Levens and his wife died from gunshot wounds in mid-December 2008. The incident is a murder-suicide, according to law enforcement officials.

==Background==
Levens grew up poor in the Philadelphia housing projects, as a child with ADHD, and was on his own from age 15. After his parents divorced when Levens was four, he eventually moved to Newport Beach, California, where he learned to channel his aggressive energy from into organized fighting. Levens was also a talented baseball player at Capistrano Valley High School, continuing his career briefly in minor league baseball, and also joined the Navy for a few years before returning to train in martial arts and MMA. Levens began training at Marco Ruas' Vale Tudo academy in Orange County.

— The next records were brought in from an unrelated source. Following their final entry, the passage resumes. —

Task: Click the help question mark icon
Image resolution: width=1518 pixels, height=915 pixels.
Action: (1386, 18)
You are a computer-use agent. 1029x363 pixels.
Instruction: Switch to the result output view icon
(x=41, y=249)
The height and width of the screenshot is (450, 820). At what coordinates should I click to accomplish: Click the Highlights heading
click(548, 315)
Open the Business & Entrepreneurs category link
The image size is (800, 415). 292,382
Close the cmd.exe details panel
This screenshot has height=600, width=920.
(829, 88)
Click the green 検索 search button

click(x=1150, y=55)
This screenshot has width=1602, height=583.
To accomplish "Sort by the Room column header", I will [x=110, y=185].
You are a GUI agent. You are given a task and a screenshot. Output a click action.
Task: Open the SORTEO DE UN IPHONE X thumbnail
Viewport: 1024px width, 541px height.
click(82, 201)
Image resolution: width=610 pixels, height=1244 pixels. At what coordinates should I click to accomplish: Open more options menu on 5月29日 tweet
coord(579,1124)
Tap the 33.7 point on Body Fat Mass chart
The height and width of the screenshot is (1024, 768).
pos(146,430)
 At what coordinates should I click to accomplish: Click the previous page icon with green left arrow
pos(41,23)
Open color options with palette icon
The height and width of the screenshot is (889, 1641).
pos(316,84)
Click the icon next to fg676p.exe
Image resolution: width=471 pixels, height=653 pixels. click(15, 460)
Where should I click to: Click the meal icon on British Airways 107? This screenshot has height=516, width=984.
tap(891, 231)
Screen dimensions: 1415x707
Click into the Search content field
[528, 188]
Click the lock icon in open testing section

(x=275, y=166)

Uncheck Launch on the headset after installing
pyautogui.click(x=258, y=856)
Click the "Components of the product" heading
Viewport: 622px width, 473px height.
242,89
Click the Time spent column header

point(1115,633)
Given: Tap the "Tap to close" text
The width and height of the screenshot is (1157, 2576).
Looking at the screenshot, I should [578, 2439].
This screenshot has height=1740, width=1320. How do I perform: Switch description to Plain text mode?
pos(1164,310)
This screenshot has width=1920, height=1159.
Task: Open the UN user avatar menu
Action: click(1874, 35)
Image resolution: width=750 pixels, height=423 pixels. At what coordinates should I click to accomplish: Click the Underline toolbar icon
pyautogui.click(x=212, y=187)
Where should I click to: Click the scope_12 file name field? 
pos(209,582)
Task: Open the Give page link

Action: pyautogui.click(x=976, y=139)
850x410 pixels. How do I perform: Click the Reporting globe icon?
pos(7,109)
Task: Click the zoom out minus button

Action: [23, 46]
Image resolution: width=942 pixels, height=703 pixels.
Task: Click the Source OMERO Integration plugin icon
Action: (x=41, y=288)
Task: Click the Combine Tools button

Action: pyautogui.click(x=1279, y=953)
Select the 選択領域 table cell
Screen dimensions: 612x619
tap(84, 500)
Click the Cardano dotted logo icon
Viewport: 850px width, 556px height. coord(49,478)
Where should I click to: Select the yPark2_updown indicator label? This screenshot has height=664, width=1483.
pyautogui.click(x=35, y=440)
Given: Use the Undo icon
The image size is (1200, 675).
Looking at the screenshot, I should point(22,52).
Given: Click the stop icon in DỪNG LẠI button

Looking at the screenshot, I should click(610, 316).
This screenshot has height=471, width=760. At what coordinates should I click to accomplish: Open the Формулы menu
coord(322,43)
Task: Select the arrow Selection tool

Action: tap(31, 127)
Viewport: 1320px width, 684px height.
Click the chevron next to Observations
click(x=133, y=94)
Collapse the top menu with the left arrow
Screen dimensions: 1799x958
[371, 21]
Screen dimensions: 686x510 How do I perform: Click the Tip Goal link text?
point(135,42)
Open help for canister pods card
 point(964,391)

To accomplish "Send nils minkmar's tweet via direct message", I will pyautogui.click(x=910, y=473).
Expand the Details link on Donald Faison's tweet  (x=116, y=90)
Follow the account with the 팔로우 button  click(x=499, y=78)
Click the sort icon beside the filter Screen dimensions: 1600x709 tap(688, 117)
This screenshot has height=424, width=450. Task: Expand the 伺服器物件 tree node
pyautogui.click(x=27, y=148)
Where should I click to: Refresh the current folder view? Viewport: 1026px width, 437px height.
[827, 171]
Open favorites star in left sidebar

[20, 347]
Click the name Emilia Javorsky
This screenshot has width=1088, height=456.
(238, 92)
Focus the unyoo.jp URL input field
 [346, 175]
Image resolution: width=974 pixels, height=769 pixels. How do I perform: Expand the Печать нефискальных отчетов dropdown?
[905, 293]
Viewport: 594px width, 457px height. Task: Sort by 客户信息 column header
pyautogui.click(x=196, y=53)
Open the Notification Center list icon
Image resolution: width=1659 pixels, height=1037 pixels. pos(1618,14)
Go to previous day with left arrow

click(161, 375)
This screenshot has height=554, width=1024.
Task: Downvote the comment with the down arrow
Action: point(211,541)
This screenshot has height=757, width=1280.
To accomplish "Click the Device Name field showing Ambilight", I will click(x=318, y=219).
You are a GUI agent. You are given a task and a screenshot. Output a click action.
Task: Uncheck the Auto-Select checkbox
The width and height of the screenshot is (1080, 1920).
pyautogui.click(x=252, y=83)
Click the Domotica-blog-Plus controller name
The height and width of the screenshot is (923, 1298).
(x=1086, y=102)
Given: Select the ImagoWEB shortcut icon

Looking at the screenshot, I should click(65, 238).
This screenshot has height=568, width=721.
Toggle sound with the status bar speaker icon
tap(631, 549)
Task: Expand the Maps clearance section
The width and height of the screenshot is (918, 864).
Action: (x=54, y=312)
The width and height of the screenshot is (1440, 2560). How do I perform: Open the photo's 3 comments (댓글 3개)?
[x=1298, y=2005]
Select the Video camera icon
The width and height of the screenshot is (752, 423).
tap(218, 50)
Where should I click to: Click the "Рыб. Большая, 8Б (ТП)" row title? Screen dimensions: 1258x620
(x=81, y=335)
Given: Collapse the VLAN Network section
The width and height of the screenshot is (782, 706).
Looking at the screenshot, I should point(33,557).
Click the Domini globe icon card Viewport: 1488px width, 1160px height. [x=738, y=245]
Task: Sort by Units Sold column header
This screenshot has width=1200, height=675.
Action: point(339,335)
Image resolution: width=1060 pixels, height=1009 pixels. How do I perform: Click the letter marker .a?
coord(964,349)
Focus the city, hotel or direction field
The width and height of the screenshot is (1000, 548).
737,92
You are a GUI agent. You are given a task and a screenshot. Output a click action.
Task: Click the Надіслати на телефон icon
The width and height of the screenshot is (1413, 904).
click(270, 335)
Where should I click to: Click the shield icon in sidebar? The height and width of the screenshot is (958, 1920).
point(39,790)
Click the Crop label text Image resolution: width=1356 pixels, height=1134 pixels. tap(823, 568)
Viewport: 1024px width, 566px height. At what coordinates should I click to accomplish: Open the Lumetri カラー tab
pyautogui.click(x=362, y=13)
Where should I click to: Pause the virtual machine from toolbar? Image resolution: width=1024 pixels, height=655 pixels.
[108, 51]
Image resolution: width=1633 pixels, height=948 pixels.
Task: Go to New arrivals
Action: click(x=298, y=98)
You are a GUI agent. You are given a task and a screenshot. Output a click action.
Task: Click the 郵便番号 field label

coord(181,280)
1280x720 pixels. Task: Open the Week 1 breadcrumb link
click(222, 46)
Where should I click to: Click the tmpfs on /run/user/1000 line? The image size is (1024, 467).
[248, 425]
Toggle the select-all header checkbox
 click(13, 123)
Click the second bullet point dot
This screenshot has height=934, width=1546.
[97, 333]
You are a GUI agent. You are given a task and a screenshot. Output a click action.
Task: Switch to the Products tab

==Mixed martial arts career==
Levens fought from 2004 to 2008, taking the nickname "The Executioner". Levens' first fight was a victory against Hector Carrilo in 2004. He had a string of wins after the Carrilo fight for almost two years.

After his seventh win, he lost to Scott Smith in January 2006. After his loss to Smith, Levens was called in by the UFC to fight former UFC Middleweight Champion Evan Tanner, replacing an injured Jeremy Horn on short notice. He lost the fight in the first round by triangle choke submission. Levens next faced prospect Jorge Santiago at UFC Fight Night 6. He lost the fight after getting caught by a knee in the first round. After two straight losses he was cut from the UFC roster. Levens had a declining record for the remainder of his career, interspersed with a pair of back-to-back victories against Justin Hawes and Brian Warren and 5 straight losses, 3 of which were against future UFC fighters.

Levens' last fight was scheduled for July 2008, but did not occur due to time constraints that led to scheduling issues. He tested positive for oxymorphone before the fight and was suspended until January 2009. Friend Tom Atencio said Levens was troubled by his declining career.

==Personal life==
Kimbo Luzano, another friend, said Levens may have been depressed about not being able to fight and money issues, as well as troubled by the suicide of fellow MMA fighter and friend Jeremy Williams.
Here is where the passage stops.